> Problem requirements
Print exactly those lines that run from the beginning of the data to the line bearing "You are a computer-use agent. The image", inclusive.

> Available data

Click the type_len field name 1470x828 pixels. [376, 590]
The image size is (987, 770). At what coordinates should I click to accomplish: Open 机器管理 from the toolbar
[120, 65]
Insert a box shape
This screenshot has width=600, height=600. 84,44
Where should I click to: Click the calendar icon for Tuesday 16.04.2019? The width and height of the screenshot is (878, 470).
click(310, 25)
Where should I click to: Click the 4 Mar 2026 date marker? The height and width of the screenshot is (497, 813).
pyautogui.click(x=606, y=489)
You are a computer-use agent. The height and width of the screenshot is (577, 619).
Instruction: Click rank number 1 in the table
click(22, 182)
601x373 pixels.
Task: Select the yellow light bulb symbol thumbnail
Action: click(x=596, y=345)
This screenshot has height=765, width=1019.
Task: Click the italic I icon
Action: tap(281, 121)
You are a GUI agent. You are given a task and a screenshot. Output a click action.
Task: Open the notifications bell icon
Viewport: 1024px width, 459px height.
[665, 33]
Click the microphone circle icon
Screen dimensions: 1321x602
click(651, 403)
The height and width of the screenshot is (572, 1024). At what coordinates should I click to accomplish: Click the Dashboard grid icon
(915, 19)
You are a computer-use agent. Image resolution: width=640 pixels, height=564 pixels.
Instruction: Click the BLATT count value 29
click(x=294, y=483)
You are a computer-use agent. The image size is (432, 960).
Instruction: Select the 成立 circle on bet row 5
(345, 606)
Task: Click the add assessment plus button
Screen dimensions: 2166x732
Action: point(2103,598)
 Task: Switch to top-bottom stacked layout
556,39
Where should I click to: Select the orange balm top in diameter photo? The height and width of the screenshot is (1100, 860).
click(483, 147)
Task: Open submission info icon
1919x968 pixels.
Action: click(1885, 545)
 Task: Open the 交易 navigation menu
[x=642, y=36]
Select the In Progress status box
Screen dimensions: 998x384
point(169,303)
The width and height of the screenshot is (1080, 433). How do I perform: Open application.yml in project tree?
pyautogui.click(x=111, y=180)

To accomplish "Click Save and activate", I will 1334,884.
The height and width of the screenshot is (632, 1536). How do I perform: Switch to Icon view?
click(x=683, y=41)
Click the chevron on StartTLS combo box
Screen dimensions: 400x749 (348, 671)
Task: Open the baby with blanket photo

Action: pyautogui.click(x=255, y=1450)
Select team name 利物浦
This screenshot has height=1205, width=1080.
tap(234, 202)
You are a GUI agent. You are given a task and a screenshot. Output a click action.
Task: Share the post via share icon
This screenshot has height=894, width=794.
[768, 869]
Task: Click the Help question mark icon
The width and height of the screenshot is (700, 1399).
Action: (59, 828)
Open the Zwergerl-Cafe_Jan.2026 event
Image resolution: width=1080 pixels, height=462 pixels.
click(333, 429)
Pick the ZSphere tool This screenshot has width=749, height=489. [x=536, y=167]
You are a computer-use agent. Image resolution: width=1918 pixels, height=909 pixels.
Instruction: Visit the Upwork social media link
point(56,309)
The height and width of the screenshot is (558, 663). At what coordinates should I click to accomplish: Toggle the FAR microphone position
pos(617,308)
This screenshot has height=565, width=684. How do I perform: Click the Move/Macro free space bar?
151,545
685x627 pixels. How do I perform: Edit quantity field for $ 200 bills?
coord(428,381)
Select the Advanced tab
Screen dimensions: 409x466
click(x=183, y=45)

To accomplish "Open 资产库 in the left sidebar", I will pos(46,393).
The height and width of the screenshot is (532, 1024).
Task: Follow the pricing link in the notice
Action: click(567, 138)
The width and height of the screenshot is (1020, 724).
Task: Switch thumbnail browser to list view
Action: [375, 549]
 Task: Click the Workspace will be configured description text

> Response to this task
Click the type_len field name 1470x828 pixels. [376, 590]
The image size is (987, 770). At what coordinates should I click to accomplish: Open 机器管理 from the toolbar
[120, 65]
Insert a box shape
This screenshot has width=600, height=600. 84,44
Where should I click to: Click the calendar icon for Tuesday 16.04.2019? The width and height of the screenshot is (878, 470).
click(310, 25)
Where should I click to: Click the 4 Mar 2026 date marker? The height and width of the screenshot is (497, 813).
pyautogui.click(x=606, y=489)
You are a computer-use agent. The height and width of the screenshot is (577, 619).
Instruction: Click rank number 1 in the table
click(22, 182)
601x373 pixels.
Task: Select the yellow light bulb symbol thumbnail
Action: click(x=596, y=345)
This screenshot has height=765, width=1019.
Task: Click the italic I icon
Action: tap(281, 121)
You are a GUI agent. You are given a task and a screenshot. Output a click action.
Task: Open the notifications bell icon
Viewport: 1024px width, 459px height.
[665, 33]
Click the microphone circle icon
Screen dimensions: 1321x602
click(651, 403)
The height and width of the screenshot is (572, 1024). At what coordinates should I click to accomplish: Click the Dashboard grid icon
(915, 19)
You are a computer-use agent. Image resolution: width=640 pixels, height=564 pixels.
Instruction: Click the BLATT count value 29
click(x=294, y=483)
You are a computer-use agent. The image size is (432, 960).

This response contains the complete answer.